Before her 19th birthday, Helen Oyeyemi had already written the highly acclaimed novel The Icarus Girl, a story about folklore and childhood portrayed “not through the distancing lens of time, but as scary and magical as it really was” (San Francisco Chronicle). Her follow-up, The Opposite House, uses Cuban mythology as means to explore truth, faith, and the thin wall between myth and reality. 2009’s White is for Witching, winner of a Somerset Maugham Award and a Shirley Jackson Award finalist, spins the “unconventional, intoxicating and deeply disquieting” (Publishers Weekly) gothic tale of an old house and a teenaged girl who share equally bizarre and increasingly ravenous appetites. Boy, Snow, Bird revisits the classic story of Snow White through the prism of a young mother’s experiences with race and family in wintry 1950s Massachusetts.

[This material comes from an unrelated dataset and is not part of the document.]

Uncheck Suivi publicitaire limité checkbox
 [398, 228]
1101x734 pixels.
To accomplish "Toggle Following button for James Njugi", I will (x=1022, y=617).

In his “superb” and “gritty” (The New Internationalist) debut novel Arrows of Rain, Okey Ndibe garnered acclaim for his dissection of the relationship between the individual and the larger politics of the modern African state. A journalist and magazine editor in his native Nigeria, Ndibe has taught at several universities, including Trinity College, Brown University, and the University of Lagos as a Fulbright scholar. A founding editor of the esteemed African Commentary magazine, he has contributed articles, poems, stories, and essays to a number of domestic and international publications. Foreign Gods, Inc. tells the tale of an immigrant cab driver’s struggles with American culture, and the choices he makes that lead toward an “inexorable and ineffably sad” (Kirkus Reviews) reckoning.